FOXWOODS HIRE FINANCIAL SPECIALISTS

Crisis Specialists Help Mashantuckets
Tribe enlists aid from professionals to cope with fiscal emergency

By Brian Hallenbeck Published on 8/31/2009

Mashantucket - When their massive debt-restructuring was reported last week, the Mashantucket Pequot Tribe sought to allay alarm among its casino employees, distributing a letter prepared by a New York firm that specializes in “crisis communications.”

”First, we want to be clear that we do not anticipate that the Tribe's financial restructuring will affect our employees, customers, vendors or business partners,” reads the letter, a copy of which The Day obtained.

The council will address the tribal membership at a meeting this afternoon.

Addressed to “Dear Valued Team Members,” the letter to employees was prepared by the New York firm Joele Frank, Wilkinson Brimmer Katcher, according to a source who asked not to be named. It was signed “Mashantucket Pequot Tribal Council.”

The tribe, which owns Foxwoods Resort Casino and MGM Grand at Foxwoods, confirmed that it hired Joele Frank in addition to Miller Buckfire, an independent investment bank, and the law firm Weil, Gotshal & Manges to help it deal with its fiscal crisis.

”We have engaged financial, legal and communications counsel to ensure we have the benefit of the best and most seasoned thinking as we pursue a mutually beneficial resolution with our banks and bondholders,” a tribal spokesman said in a statement issued in response to a question from The Day. “This is a fluid process and Joele Frank, Wilkinson Brimmer Katcher, an experienced financial communications firm, is assisting the Tribe in communicating with its many constituencies.”

According to its Web site, Joele Frank's “Crisis Communications practice assists clients when unforeseen or unplanned events threaten to disrupt their businesses or organizations.”

The firm's work in crisis communications has included “class-action litigation, earnings surprises, shareholder lawsuits, regulatory actions, downsizings, restructurings, bankruptcies, union campaigns, employee strikes, other labor actions and consumer boycotts,” the Web site says.

Today's meeting of the tribal membership is expected to include discussion of debt-restructuring options and the tribe's possible default on the terms of a $700 million credit line.

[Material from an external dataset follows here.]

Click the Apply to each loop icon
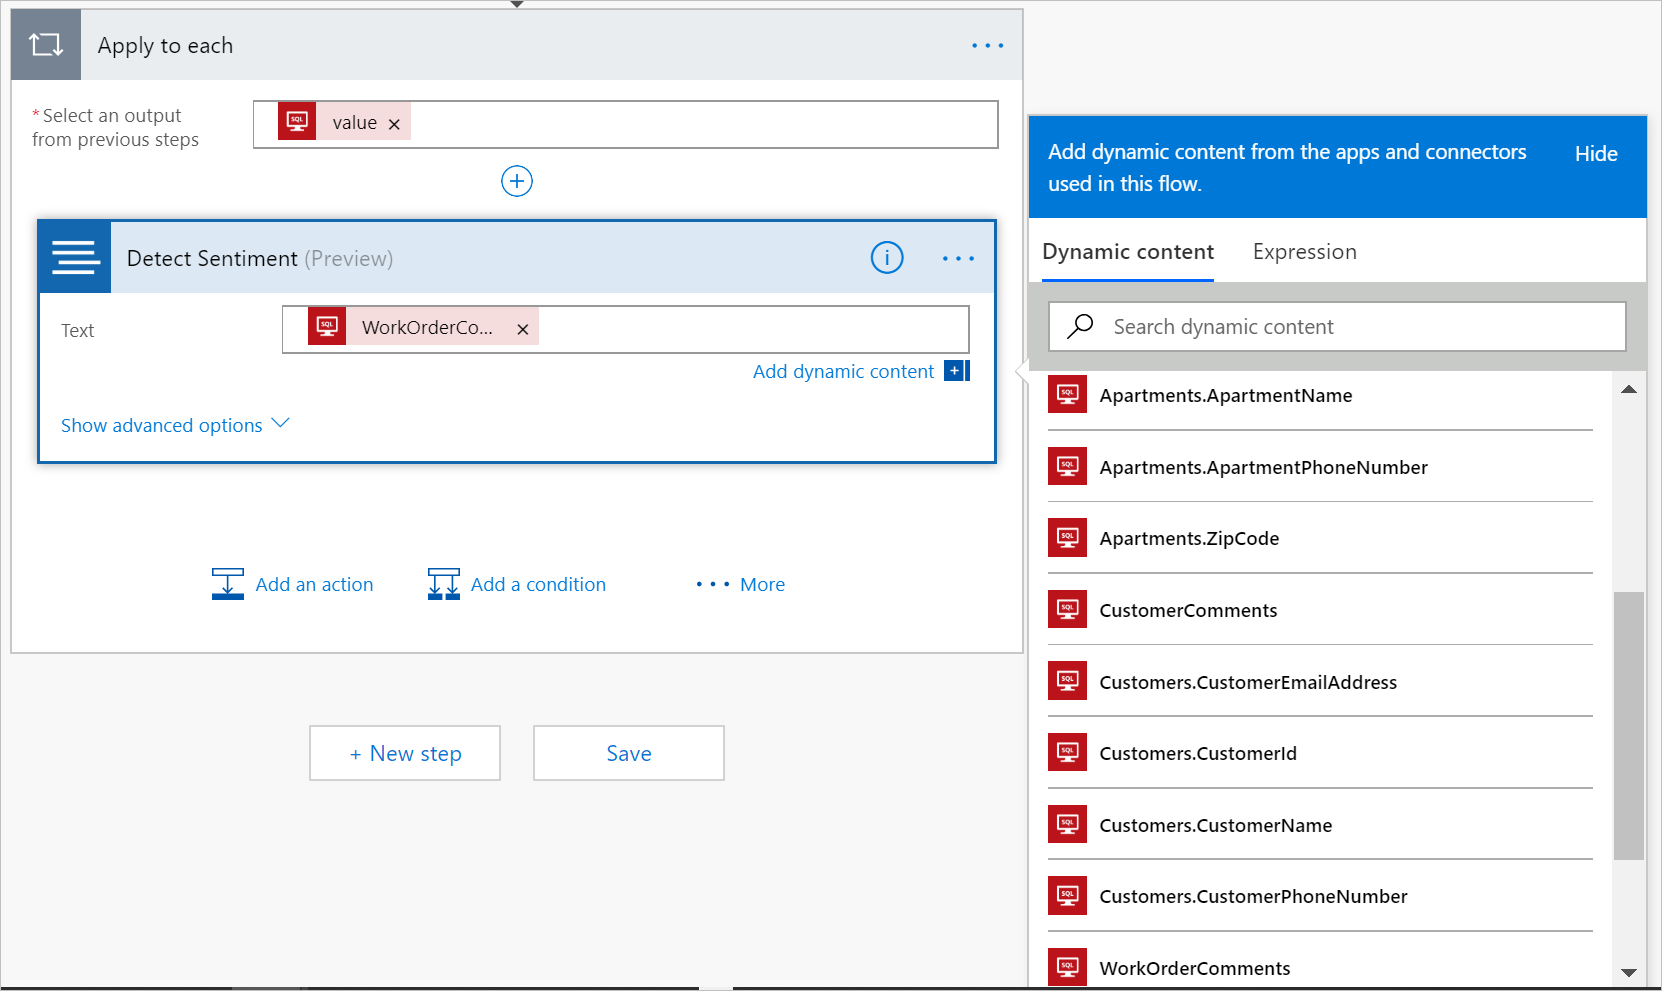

In an Aug. 19 communication with members, Michael Thomas, chairman of the tribal council, said he has introduced a resolution “to take our last borrowed dollars and put them in a lock box only to be used for Government and Incentive,” a reference to tribal government and monthly payments to tribal members.

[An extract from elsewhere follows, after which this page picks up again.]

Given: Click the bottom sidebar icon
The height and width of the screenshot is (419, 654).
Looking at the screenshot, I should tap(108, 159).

The Day reported last week that the tribe withdrew the $91.9 million balance on its credit line to help fund tribal operations during debt-restructuring, as advised by Miller Buckfire.

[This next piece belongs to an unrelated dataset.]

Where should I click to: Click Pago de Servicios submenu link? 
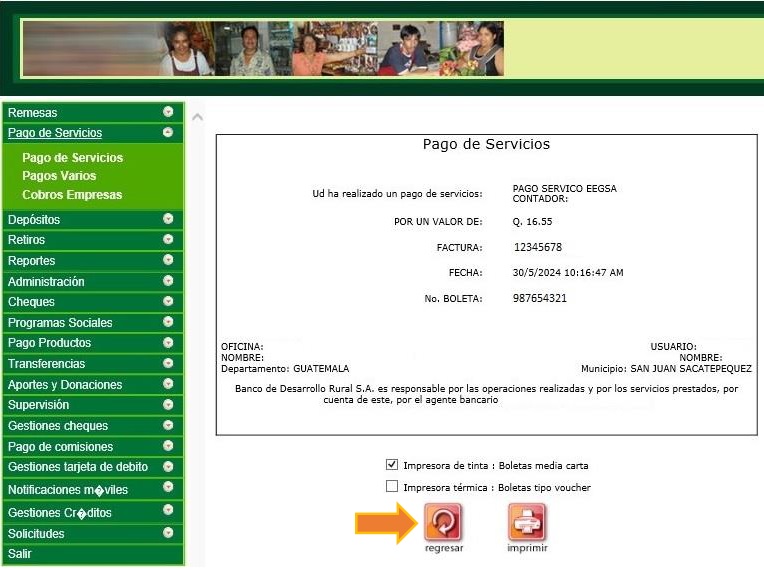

Word of the restructuring prompted both Standard & Poor's and Moody's to downgrade the Mashantuckets' credit ratings.


"Regional"

EDITORIAL FOOTNOTE: should the Mohegan Tribal Councilors take a page out of the Mashantucket Pequot's book, and hire sepcialist do deal with the economic situation of the Mohegan Tribe? Are the Mohegans in a bad economic situation, like the Mashantucket Pequots? Is it only a matter of time before the shoe drops? What do you think?